April 4, 2017 @ 5:13 AM

Seven sensible steps to success as a writer #21


Step 3 (Continued): Punctuation…

 

Those grammatical thickets, full of untamed commas, apostrophes and other beasts of punctuation, are hazardous places that every writer must enter if we’re to master them. The trouble is there are few paths to guide you safely to their correct usage – though there are plenty to show where you’ve gone wrong.

We’ve all seen those signs outside fruit shops selling apples and orange’s. No need for an apostrophe there to indicate a plural. But what about the plural of a proper noun ending in 's'? Is it the Joneses? Or Jones’? And what about the possessive of a book belonging to Mr Jones? Jones’s book?

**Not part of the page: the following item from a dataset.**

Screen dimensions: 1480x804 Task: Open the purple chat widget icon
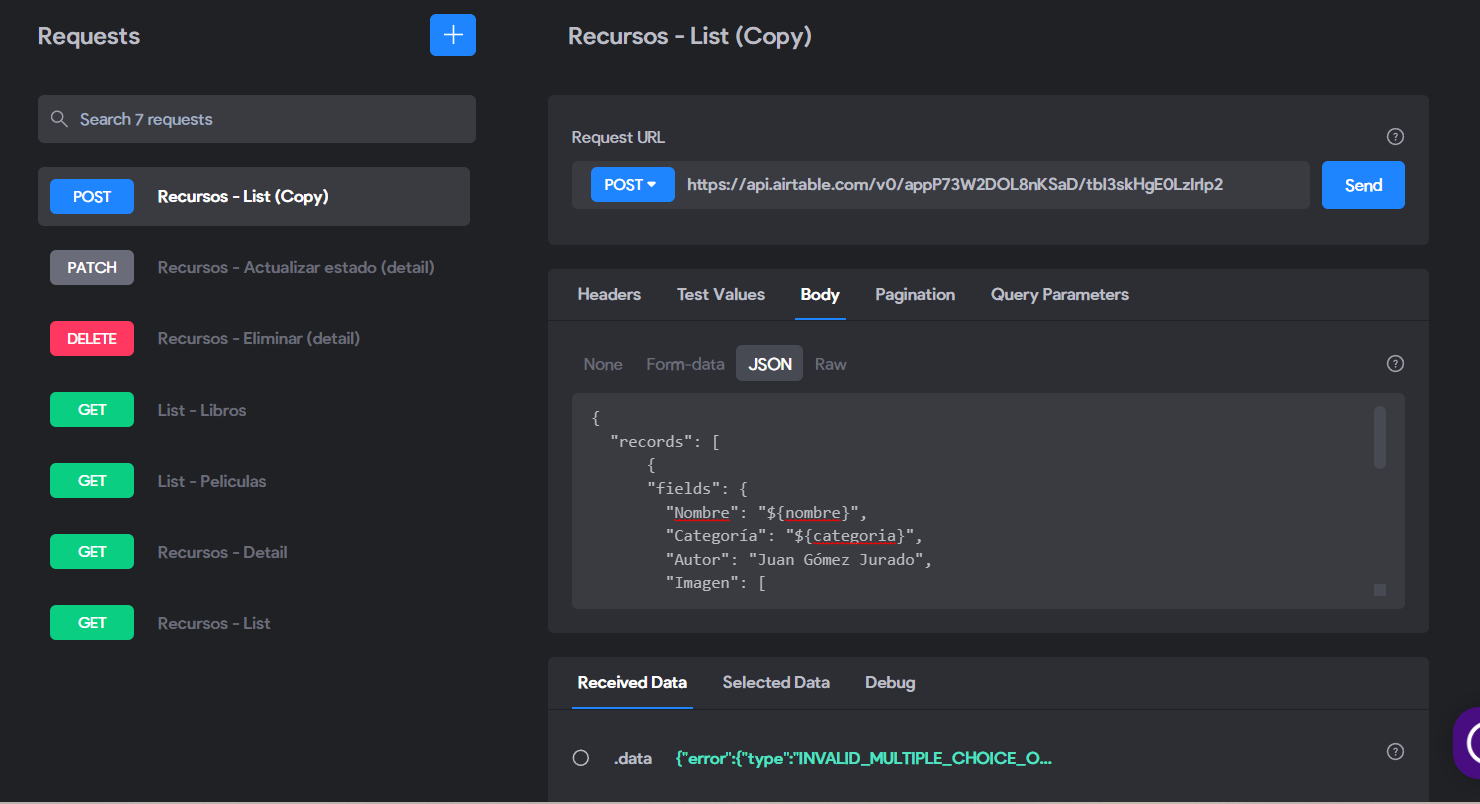1467,743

Or Jones’ book?

Strictly it should be Jones’s, a contraction from the Old English ‘Jones his book’. But as Sir Ernest Gowers points out in his ABC of Plain Words, such rules are fluid, changing over time and individual preference among writers and publishing houses. As he observes of the comma, it’s proper use ‘can only be acquired by commonsense, observation and taste.’

It's obvious when a comma is misplaced and alters meaning, as in Lynne Truss’s 2003 book Eats, Shoots & Leaves – the title drawn from a sentence on the dietary habits of Pandas (not to mention a more vulgar parody Eats, Roots, Shoots and Leaves).

But I feel her subtitle offering A Zero Tolerance Approach to Punctuation is itself misplaced, for there are few rules of punctuation so inflexible that they cannot be varied.

Some editors refuse to allow a comma before the word ‘and’. Yet I find it’s sometimes necessary to maintain the coherence of a sentence where ‘and’ is not just a conjunction but leads to a further thought.

In such circumstances it’s good to have a reference by your side like Gowers or Fowler (or other favourite lexicon) to help you through the maze of opinion on punctuation and grammar. But in the end it’s usually  your own artistry and intuitive understanding that will get you through.

As H.W. Fowler once observed, the world is divided into people who fret if it's correct to sometimes split an infinitive, and those who neither know nor care – of whom the latter are by far the happier.